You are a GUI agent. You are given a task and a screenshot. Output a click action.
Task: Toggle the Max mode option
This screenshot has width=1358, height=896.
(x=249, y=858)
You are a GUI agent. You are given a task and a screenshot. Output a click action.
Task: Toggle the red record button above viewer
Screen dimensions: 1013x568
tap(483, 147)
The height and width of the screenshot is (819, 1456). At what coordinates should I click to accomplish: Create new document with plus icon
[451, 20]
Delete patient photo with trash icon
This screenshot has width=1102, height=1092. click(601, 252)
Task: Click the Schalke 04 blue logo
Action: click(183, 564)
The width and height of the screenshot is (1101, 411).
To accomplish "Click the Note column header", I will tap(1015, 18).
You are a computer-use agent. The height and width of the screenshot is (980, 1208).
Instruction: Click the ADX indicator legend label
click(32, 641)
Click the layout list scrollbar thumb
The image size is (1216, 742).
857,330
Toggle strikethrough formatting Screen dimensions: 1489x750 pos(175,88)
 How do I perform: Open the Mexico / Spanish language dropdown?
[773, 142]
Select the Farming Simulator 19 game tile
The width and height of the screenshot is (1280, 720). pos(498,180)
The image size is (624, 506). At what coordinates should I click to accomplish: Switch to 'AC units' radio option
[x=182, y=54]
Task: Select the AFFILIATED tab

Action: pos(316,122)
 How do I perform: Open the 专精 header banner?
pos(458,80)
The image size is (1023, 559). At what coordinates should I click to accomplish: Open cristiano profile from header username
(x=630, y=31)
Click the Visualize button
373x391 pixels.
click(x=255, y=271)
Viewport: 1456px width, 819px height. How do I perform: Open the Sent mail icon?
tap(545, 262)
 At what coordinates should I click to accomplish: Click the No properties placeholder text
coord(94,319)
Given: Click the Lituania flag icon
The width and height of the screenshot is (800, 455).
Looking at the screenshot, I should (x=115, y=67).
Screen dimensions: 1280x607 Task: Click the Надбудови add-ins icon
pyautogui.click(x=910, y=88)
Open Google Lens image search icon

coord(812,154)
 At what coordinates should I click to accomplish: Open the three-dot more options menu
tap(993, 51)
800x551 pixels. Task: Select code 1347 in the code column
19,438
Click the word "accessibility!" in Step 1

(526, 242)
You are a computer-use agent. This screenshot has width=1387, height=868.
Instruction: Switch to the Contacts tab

----------

Short exercise: Would you print the records above again line for line, changing nothing?

Task result:
You are a GUI agent. You are given a task and a screenshot. Output a click action.
Task: Toggle the Max mode option
This screenshot has width=1358, height=896.
(x=249, y=858)
You are a GUI agent. You are given a task and a screenshot. Output a click action.
Task: Toggle the red record button above viewer
Screen dimensions: 1013x568
tap(483, 147)
The height and width of the screenshot is (819, 1456). At what coordinates should I click to accomplish: Create new document with plus icon
[451, 20]
Delete patient photo with trash icon
This screenshot has width=1102, height=1092. click(601, 252)
Task: Click the Schalke 04 blue logo
Action: click(183, 564)
The width and height of the screenshot is (1101, 411).
To accomplish "Click the Note column header", I will tap(1015, 18).
You are a computer-use agent. The height and width of the screenshot is (980, 1208).
Instruction: Click the ADX indicator legend label
click(32, 641)
Click the layout list scrollbar thumb
The image size is (1216, 742).
857,330
Toggle strikethrough formatting Screen dimensions: 1489x750 pos(175,88)
 How do I perform: Open the Mexico / Spanish language dropdown?
[773, 142]
Select the Farming Simulator 19 game tile
The width and height of the screenshot is (1280, 720). pos(498,180)
The image size is (624, 506). At what coordinates should I click to accomplish: Switch to 'AC units' radio option
[x=182, y=54]
Task: Select the AFFILIATED tab

Action: pos(316,122)
 How do I perform: Open the 专精 header banner?
pos(458,80)
The image size is (1023, 559). At what coordinates should I click to accomplish: Open cristiano profile from header username
(x=630, y=31)
Click the Visualize button
373x391 pixels.
click(x=255, y=271)
Viewport: 1456px width, 819px height. How do I perform: Open the Sent mail icon?
tap(545, 262)
 At what coordinates should I click to accomplish: Click the No properties placeholder text
coord(94,319)
Given: Click the Lituania flag icon
The width and height of the screenshot is (800, 455).
Looking at the screenshot, I should (x=115, y=67).
Screen dimensions: 1280x607 Task: Click the Надбудови add-ins icon
pyautogui.click(x=910, y=88)
Open Google Lens image search icon

coord(812,154)
 At what coordinates should I click to accomplish: Open the three-dot more options menu
tap(993, 51)
800x551 pixels. Task: Select code 1347 in the code column
19,438
Click the word "accessibility!" in Step 1

(526, 242)
You are a computer-use agent. This screenshot has width=1387, height=868.
Instruction: Switch to the Contacts tab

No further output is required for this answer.